Bella sorpresa quella costituita dagli australiani
Vipassi, quartetto che solo dopo 10 anni circa di esistenza (e capisco bene il perchè...) è riuscito ad esordire sulla lunga distanza grazie ad una label che non ha nel suo DNA la paura di fallire e di osare, ovvero la
Season of Mist.
Tuttavia i nostri eroi non è che siano stati con le mani in mano finora, tanto che ben tre di loro abbiano avuto ed abbiano tuttora impegni con i più noti
Ne Obliviscaris, altra band australiana con grandissimo successo di critica ma non altrettanto di pubblico. Perchè?
In effetti i nostri sono dediti ad un progressive metal piuttosto estremo, che spesso "potrebbe" ricordare i
Cynic, specie per quanto riguarda l'abilità con gli strumenti, che in aggiunta ha come particolarità quella di essere pressochè totalmente strumentale, presentando qualche parte vocale solamente in una delle 7 tracce di questo bell'EP dall'enigmatico titolo di "
Śūnyatā".
Quando parlo dei Cynic con moderazione, a differenza di tanti colleghi che probabilmente si sono limitati a leggere l'info sheet allegata al disco, è perchè i Vipassi hanno un cuore molto più incline alla musica estrema rispetto ai loro colleghi d'oltreoceano, tanto che spesso chiudendo gli occhi durante una delle loro sfuriate potrebbero benissimo essere accostati a qualcosa già ascoltato in dischi come "
Ashes Against the Grain" degli
Agalloch, tanto per comunicarvi quando melodici e depressivi possano riuscire ad essere questi quattro ragazzi.
Certo, ci sono anche dei momenti dove la componente progressivo/tecnica la fa da padrone, tipo "
Jove", in cui il fretless bass di
Brendan Brawn compie dei giri pazzeschi e tutto gli ruota attorno di conseguenza, anche se successivamente si rientra in canoni più malleabili, come l'assolo di chitarra, molto
Death e intendo la band di
Chuck Schuldiner non il genere musicale.
In ogni caso la struttura su cui poggiano le basi i Vipassi è effettivamente di musica estrema, seppure anestetizzata da tantissima capacità (ed è un piacere ammirare questi musicisti all'opera, effettivamente) e da molta melodia nei momenti più classici o ambient, quasi shoegaze o post black metal talvolta (vedi la poetica "
Sum") ed in questo sta la grandissima differenza col succitato "
Focus", perchè tanto è lì che si vuole andare a parare, musica che ha in comune solo il termine progressive, perchè tutto il resto proprio non c'entra nulla.
Insomma, un disco incredibile. Così incredibile che nemmeno un dinosauro retrogrado closed-minded come me ha fatto caso alla mancanza della voce, ricordandomene solamente alla fine dell'ascolto?
Che ne dite, varrà almeno un ascolto?
Maestoso. Di fronte a dischi così possiamo solo applaudire e respirare a pieni polmoni: a dispetto della fogna del mainstream, c'è aria pura nell'underground.

# DATI DA ANALIZZARE
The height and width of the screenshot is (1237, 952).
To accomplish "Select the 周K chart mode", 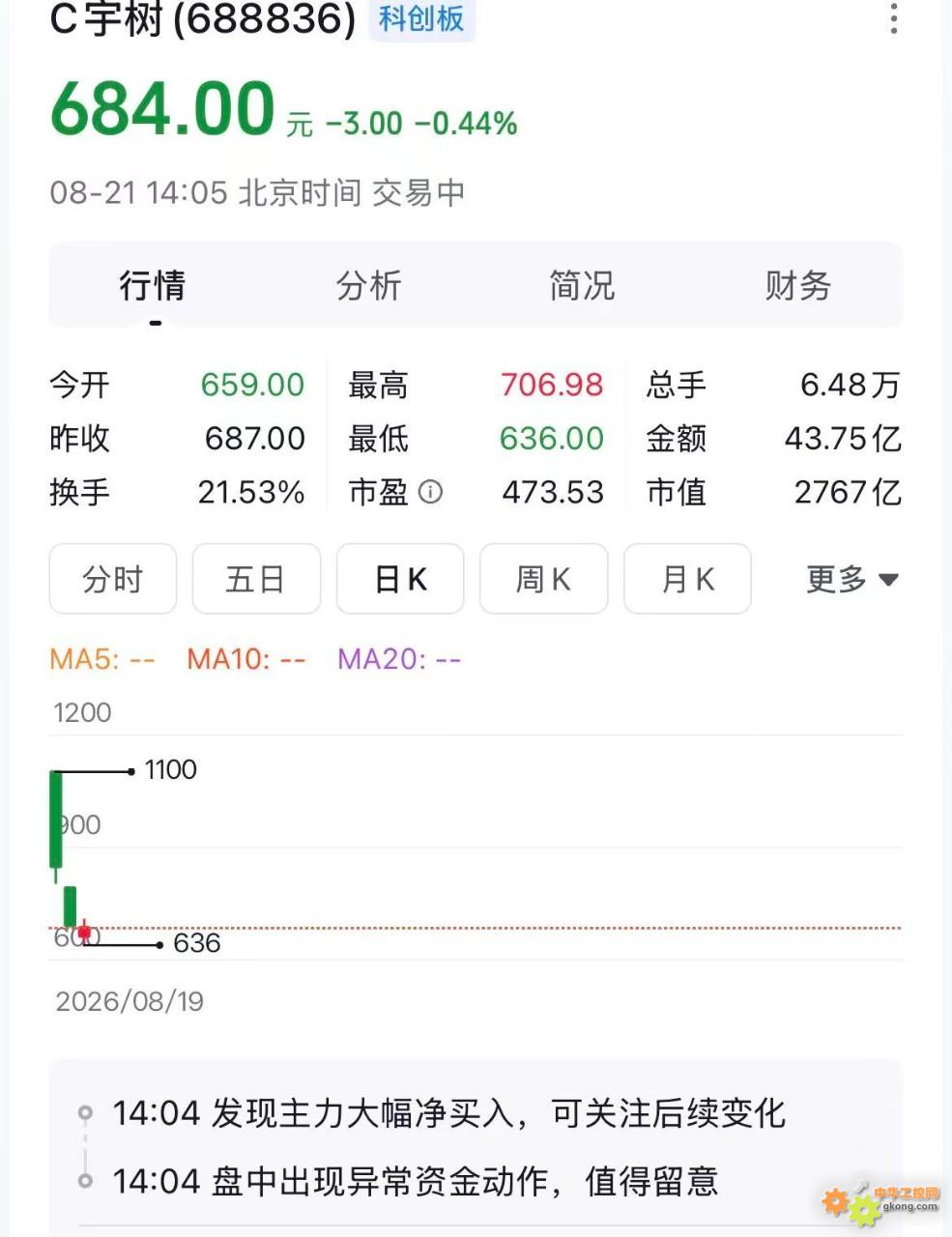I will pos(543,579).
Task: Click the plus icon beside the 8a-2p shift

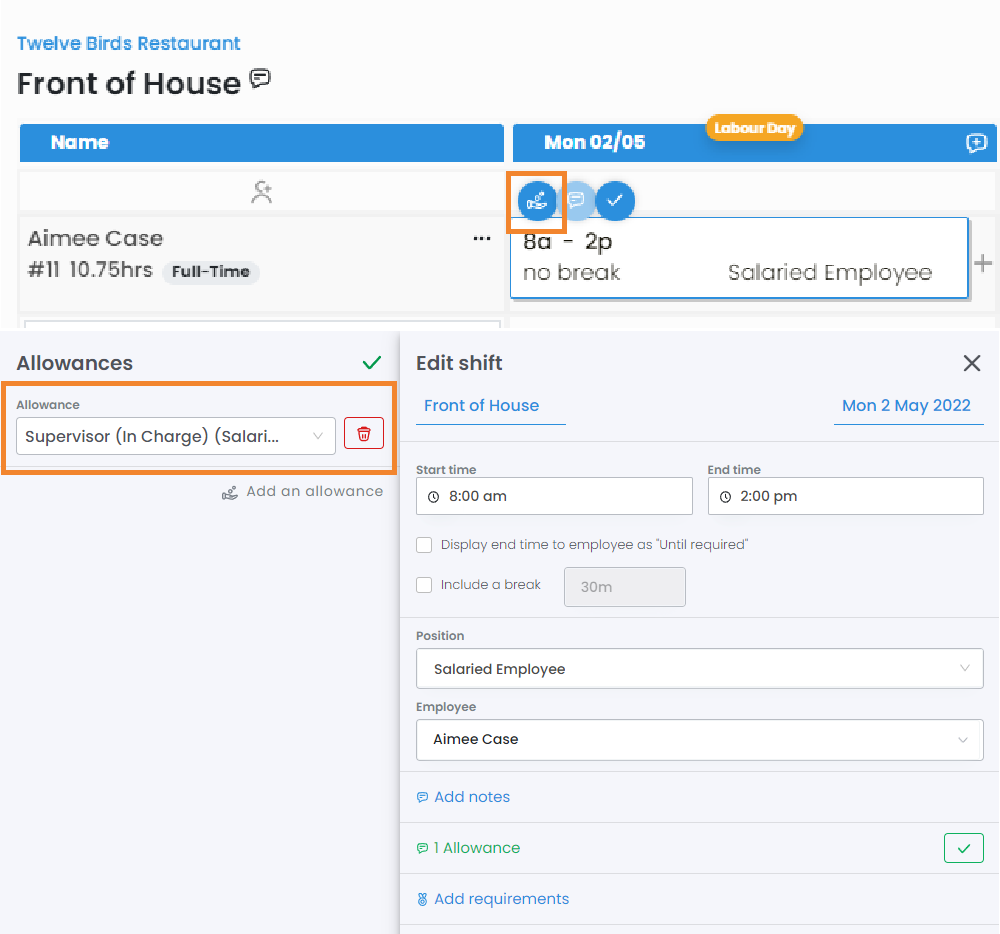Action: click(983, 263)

--

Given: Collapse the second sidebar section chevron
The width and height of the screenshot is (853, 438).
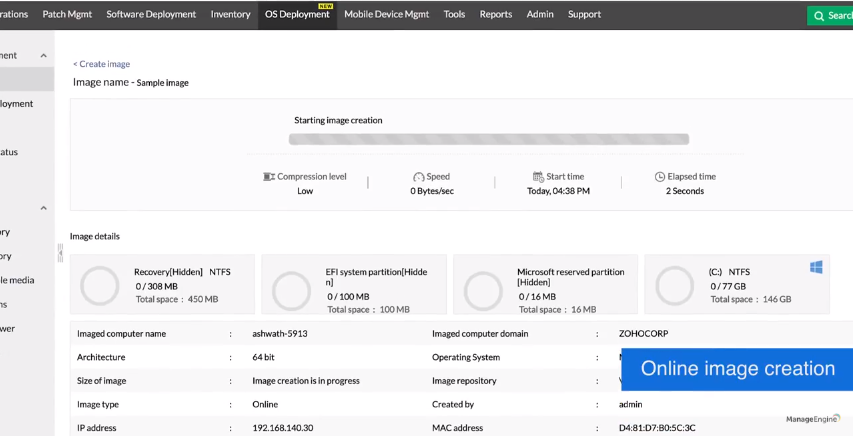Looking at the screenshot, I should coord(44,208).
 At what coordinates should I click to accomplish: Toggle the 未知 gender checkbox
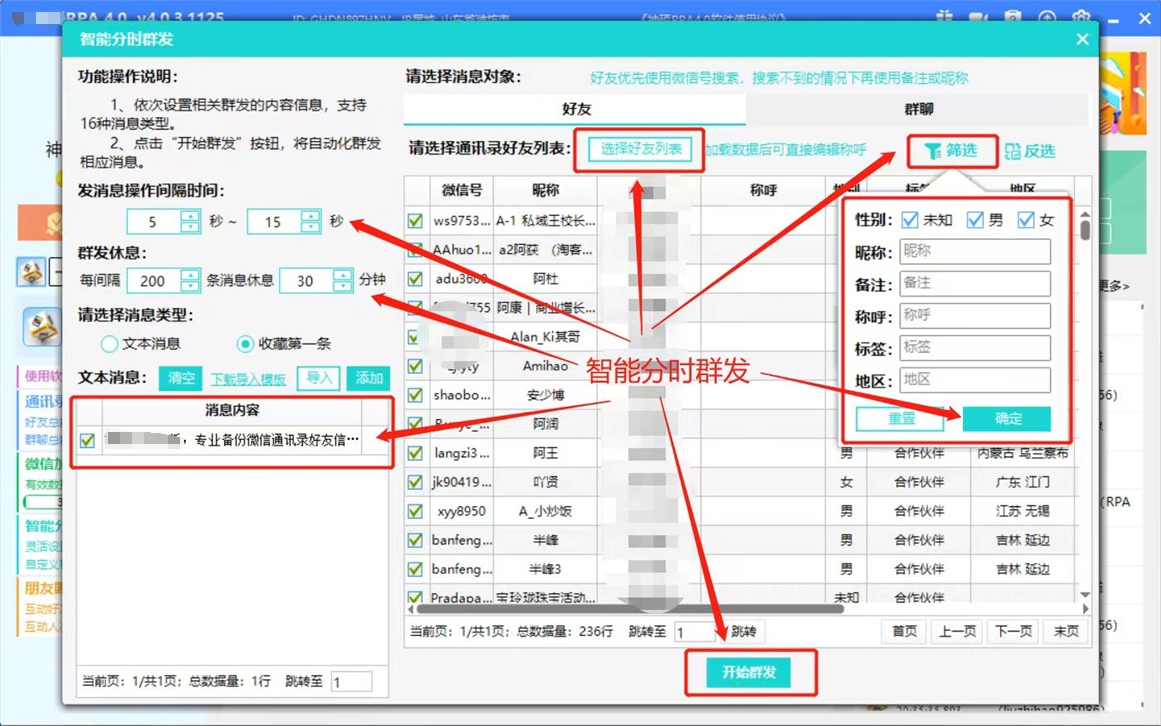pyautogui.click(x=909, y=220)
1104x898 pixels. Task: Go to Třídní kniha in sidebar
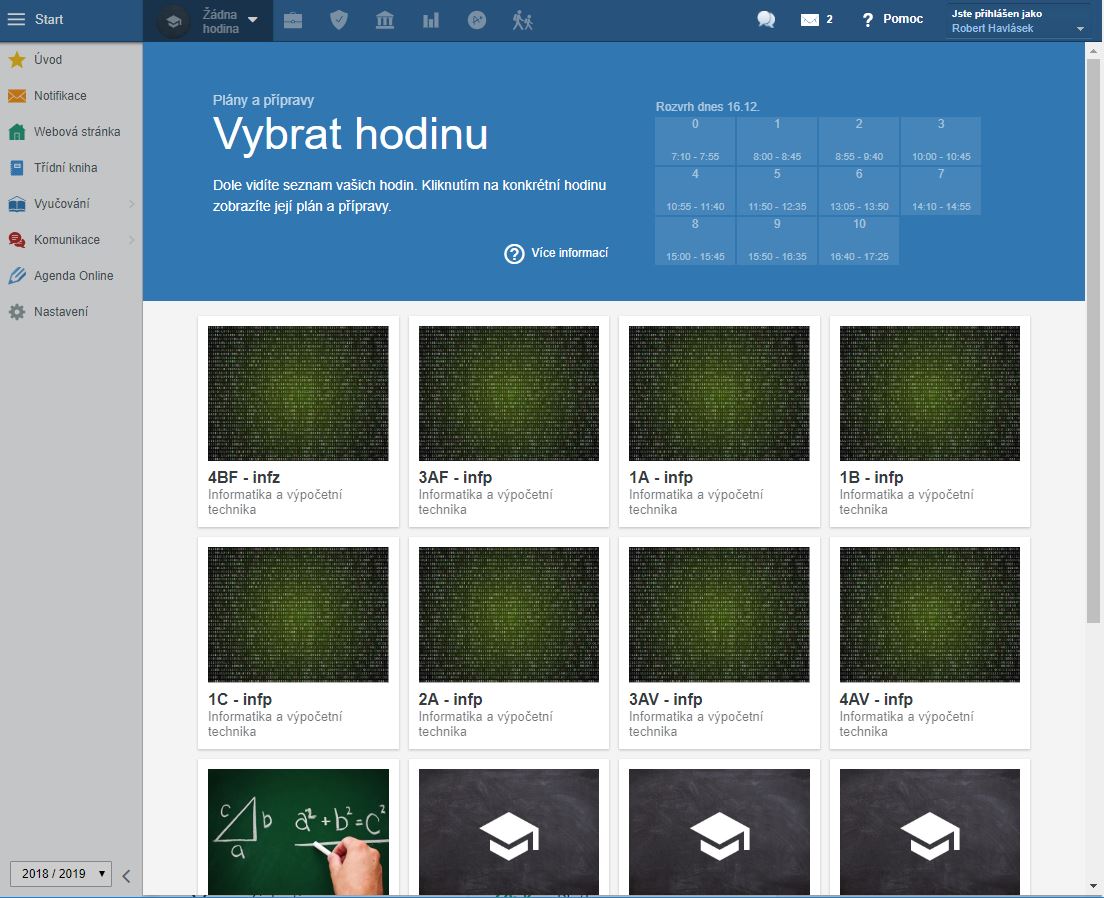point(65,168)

# ESERCIZI
1. Secondo la recensione, quanti membri dei Vipassi hanno avuto impegni con i Ne Obliviscaris?
2. Spiega perché, secondo la recensione, i Vipassi vengono paragonati ai Cynic solo con moderazione.
3. Stampa dalla recensione tutto il testo che va da "Certo, ci sono" giù fino a "il genere musicale.".

# RISULTATI
1. Tre.

2. I Vipassi hanno un cuore molto più incline alla musica estrema rispetto ai Cynic, loro colleghi d'oltreoceano. Durante le loro sfuriate potrebbero benissimo essere accostati a dischi come "Ashes Against the Grain" degli Agalloch.

3.
Certo, ci sono anche dei momenti dove la componente progressivo/tecnica la fa da padrone, tipo "
Jove", in cui il fretless bass di
Brendan Brawn compie dei giri pazzeschi e tutto gli ruota attorno di conseguenza, anche se successivamente si rientra in canoni più malleabili, come l'assolo di chitarra, molto
Death e intendo la band di
Chuck Schuldiner non il genere musicale.